=== Task to complete ===
Please give an exact printout of the records, without any pictures.

=== The records ===
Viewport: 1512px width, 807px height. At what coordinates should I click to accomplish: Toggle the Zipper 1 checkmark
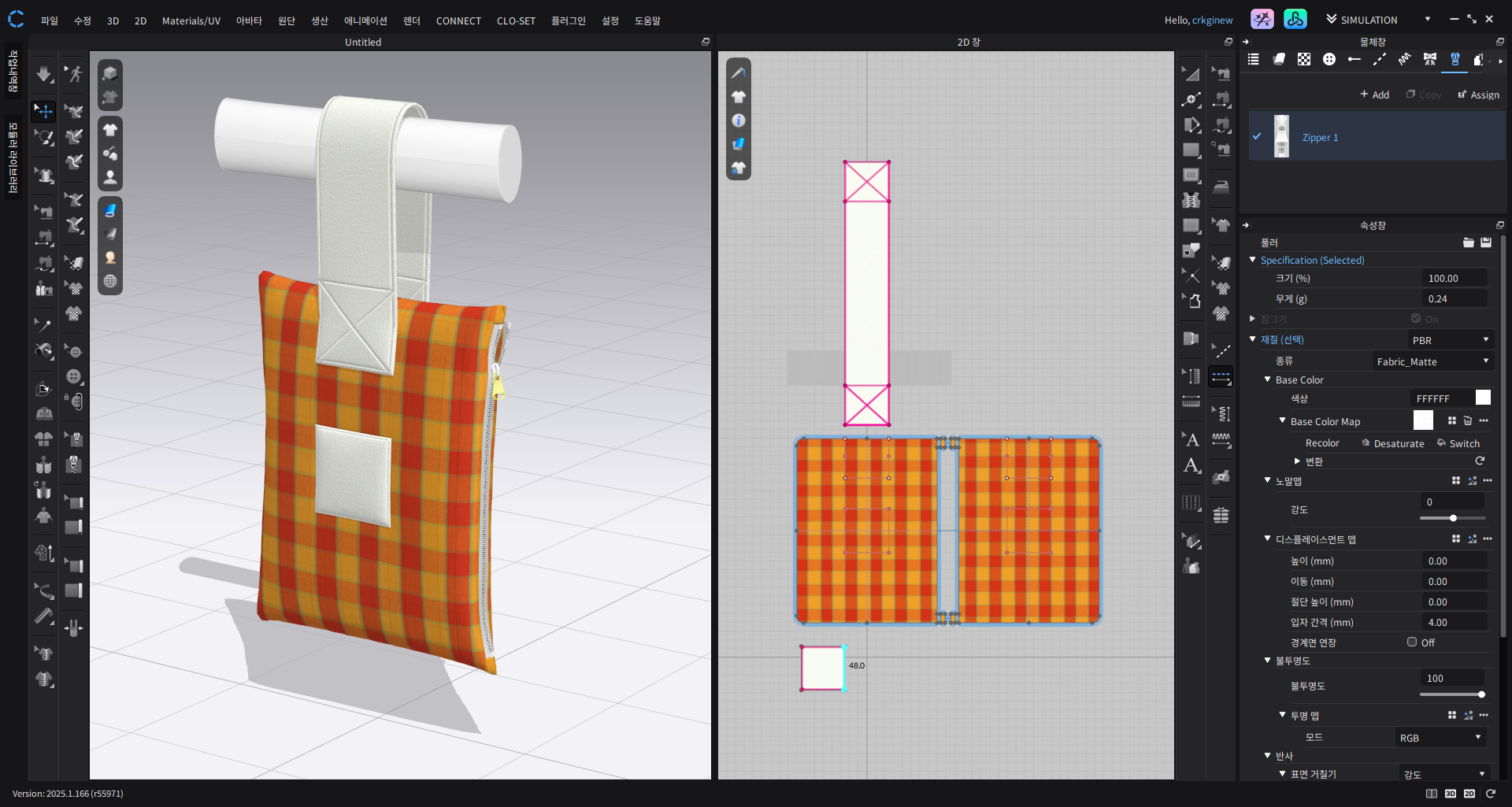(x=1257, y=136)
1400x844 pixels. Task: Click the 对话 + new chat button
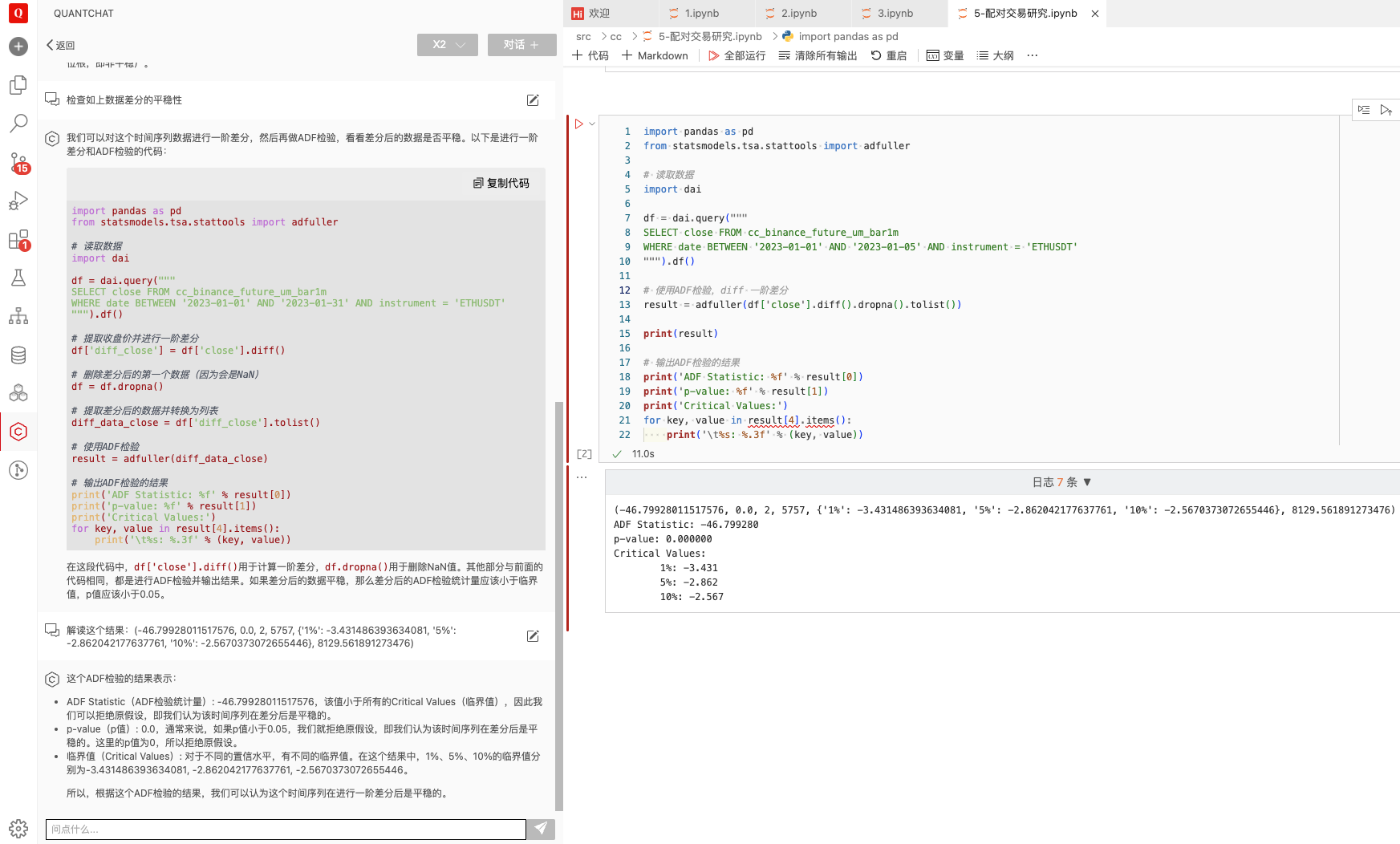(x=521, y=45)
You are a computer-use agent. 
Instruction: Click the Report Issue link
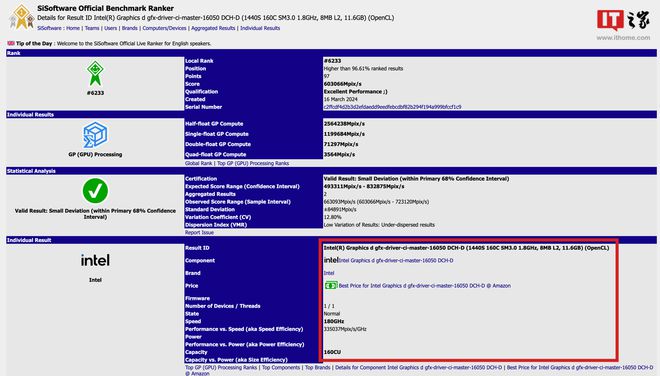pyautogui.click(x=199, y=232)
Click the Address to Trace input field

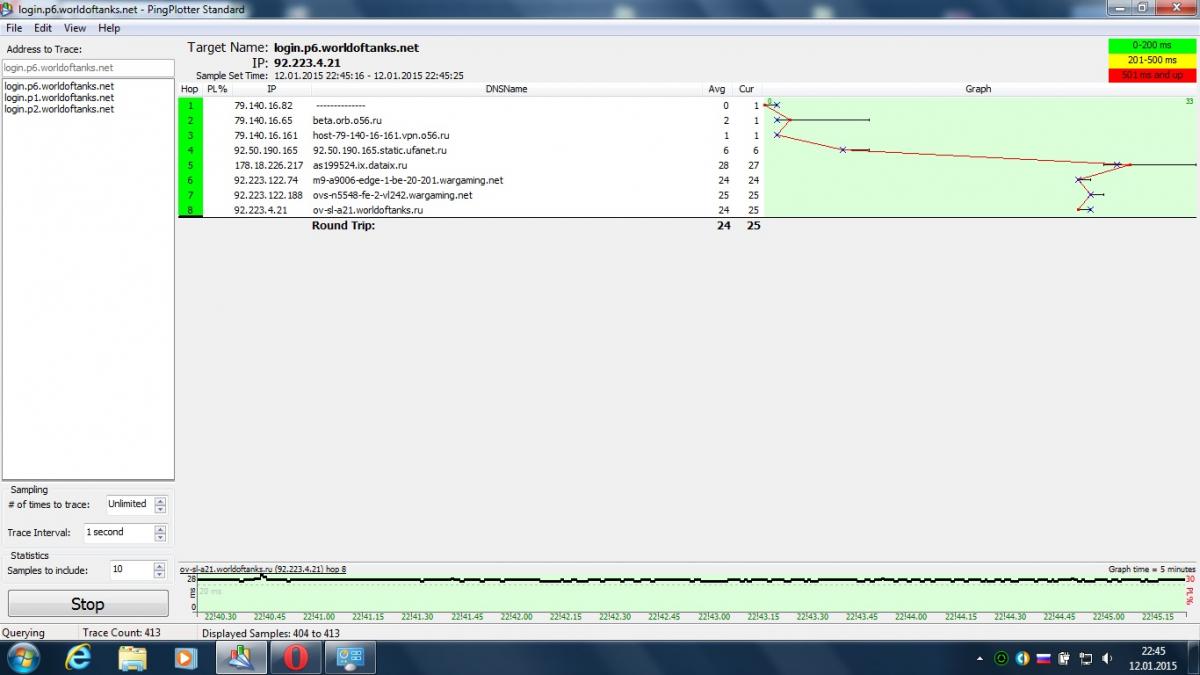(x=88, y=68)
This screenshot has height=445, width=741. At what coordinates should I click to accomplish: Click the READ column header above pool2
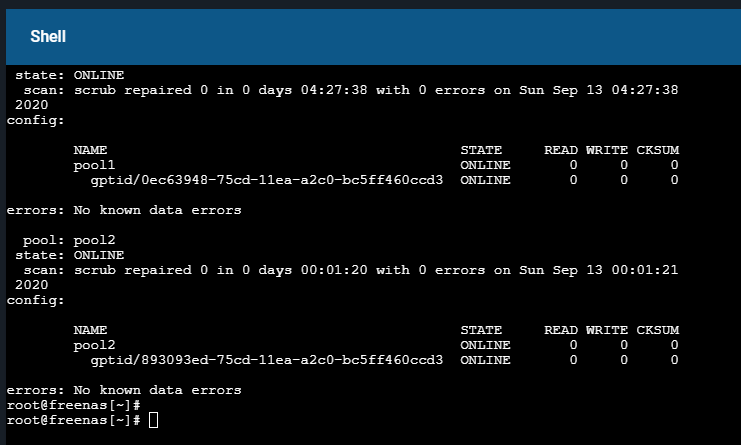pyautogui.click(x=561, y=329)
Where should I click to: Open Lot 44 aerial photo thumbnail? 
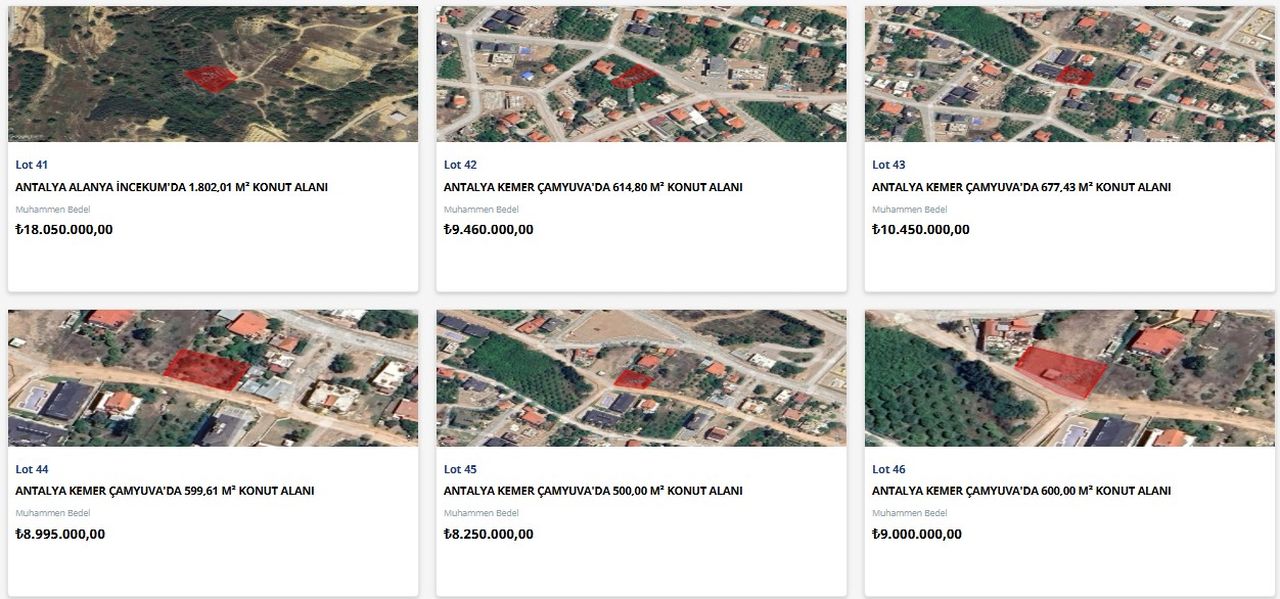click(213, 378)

=== Your response ===
Viewport: 1512px width, 807px height. At what coordinates should I click to accomplish: Toggle the Zipper 1 checkmark
(x=1257, y=136)
1400x844 pixels. Task: Click the 对话 + new chat button
(x=521, y=45)
You are a computer-use agent. 
Instruction: Click the Report Issue link
pyautogui.click(x=199, y=232)
Click the Address to Trace input field

(x=88, y=68)
This screenshot has height=445, width=741. At what coordinates should I click to accomplish: Click the READ column header above pool2
pyautogui.click(x=561, y=329)
Where should I click to: Open Lot 44 aerial photo thumbnail? 
click(213, 378)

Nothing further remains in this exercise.